Antes de deixar entidade, ex-presidente arquitetou o futuro da entidade

Amélia Sabino, Leo Burlá e Michel Castellar - 29/06/2012 - 22:00 Rio de Janeiro (RJ)

Marco Polo Del Nero (Foto: Bruno de Lima)

Aliado de Ricardo Teixeira e um de seus confidentes, o presidente da Federação Paulista de Futebol (FPF), Marco Polo Del Nero, foi eleito ontem vice-presidente da Confederação Brasileira de Futebol (CBF) para a Região Centro-Sul. Com o triunfo, o dirigente passa a ser o primeiro na linha de sucessão do atual mandatário José Maria Marin.

Nesta sexta, na sede da CBF, Del Nero foi eleito por 46 votos e só não teve o apoio de Atlético-MG, ausente do pleito. Sua oficialização no cargo veio de encontro ao plano elaborado por Teixeira, antes de deixar a entidade em março.

Com a renúncia de Teixeira, Marin, que representava a Região Centro-Sul, assumiu o comando da entidade por ser o mais idoso entre os cinco vice-presidentes. E, a partir desse momento, Del Nero sai dos bastidores e passa a figurar constantemente ao lado de Marin, inclusive, na participação de várias reuniões administrativas na CBF, as quais outros presidentes de federações não eram convidados.

- Se por qualquer circunstância me afastar, fico tranquilo porque estará respondendo pela CBF um homem de grande competência, capacidade e principalmente de grande confiança - festejou Marin, ao término da eleição de Del Nero.

Com a primeira parte do ritual estabelecido por Teixeira cumprido, resta, agora, a segunda parte. Del Nero se tornar presidente da CBF, fato que ocorreria antes das eleições previstas para o primeiro semestre de 2015. Mas Marin nega a possibilidade de deixar a entidade e se dedicar somente ao Comitê Organizador da Copa (COL), do qual também é o mandatário.

- Absolutamente não (sair da CBF antes de 2014).
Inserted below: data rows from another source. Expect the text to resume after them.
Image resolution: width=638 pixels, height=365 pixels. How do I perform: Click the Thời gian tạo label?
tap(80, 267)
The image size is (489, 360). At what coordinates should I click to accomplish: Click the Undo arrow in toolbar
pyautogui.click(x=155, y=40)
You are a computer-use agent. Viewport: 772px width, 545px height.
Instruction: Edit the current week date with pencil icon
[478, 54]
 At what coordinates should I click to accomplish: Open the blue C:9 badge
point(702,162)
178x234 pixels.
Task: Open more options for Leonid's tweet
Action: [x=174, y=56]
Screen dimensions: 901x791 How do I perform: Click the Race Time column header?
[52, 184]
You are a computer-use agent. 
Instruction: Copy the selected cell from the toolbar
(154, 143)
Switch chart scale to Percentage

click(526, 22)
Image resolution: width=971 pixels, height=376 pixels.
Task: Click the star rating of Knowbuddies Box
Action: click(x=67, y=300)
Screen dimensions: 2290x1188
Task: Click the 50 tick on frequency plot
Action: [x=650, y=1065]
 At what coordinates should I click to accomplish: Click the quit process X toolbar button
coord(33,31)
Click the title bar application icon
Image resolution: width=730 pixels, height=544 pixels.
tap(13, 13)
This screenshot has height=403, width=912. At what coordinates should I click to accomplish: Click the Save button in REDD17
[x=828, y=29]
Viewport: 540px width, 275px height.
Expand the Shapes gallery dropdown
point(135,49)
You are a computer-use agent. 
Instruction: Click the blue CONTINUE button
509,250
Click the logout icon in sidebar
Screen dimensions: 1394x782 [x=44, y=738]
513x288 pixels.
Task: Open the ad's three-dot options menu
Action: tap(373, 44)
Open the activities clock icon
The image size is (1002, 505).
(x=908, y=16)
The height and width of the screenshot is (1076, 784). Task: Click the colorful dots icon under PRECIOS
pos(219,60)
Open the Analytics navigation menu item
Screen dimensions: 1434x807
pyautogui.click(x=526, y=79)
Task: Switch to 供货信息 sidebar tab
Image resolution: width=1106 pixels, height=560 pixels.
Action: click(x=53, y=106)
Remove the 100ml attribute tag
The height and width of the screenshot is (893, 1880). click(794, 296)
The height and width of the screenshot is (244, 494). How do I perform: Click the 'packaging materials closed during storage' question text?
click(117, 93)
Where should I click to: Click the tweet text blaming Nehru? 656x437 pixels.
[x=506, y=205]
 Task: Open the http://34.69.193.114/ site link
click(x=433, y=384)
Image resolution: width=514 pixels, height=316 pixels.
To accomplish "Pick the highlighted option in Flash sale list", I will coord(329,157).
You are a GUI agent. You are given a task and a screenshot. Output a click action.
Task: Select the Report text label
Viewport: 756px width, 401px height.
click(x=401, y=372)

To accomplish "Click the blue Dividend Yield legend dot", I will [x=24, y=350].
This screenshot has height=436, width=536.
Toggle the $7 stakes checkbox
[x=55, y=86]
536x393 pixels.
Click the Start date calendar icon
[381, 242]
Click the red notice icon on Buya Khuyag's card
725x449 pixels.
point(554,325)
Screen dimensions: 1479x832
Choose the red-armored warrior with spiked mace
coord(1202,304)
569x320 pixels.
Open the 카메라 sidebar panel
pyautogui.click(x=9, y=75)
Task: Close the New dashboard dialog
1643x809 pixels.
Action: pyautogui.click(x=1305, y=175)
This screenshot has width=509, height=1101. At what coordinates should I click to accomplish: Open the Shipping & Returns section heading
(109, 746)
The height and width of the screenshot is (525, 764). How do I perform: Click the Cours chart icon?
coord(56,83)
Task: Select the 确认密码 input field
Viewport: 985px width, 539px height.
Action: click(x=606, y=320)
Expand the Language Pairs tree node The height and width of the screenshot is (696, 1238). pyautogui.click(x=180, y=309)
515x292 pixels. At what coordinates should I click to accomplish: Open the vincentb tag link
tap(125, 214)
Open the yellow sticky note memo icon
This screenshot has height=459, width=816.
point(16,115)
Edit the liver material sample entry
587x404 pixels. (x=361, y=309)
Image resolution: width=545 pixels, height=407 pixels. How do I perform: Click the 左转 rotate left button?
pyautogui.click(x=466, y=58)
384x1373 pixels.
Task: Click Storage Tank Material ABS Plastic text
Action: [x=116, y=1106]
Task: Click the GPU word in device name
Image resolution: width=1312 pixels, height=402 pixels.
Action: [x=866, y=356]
O Marco Polo tem todas as condições, mas também me sinto em condições de continuar respondendo tanto pela CBF quanto o COL - disse Marin.

Em seu discurso da vitória, Del Nero prometeu continuar seu empenho pelo desenvolvimento do futebol. O dirigente, que vai acumular a vice-presidência com a presidência da FPF, elegeu achar uma solução para o fim das dívidas dos clubes sua principal meta.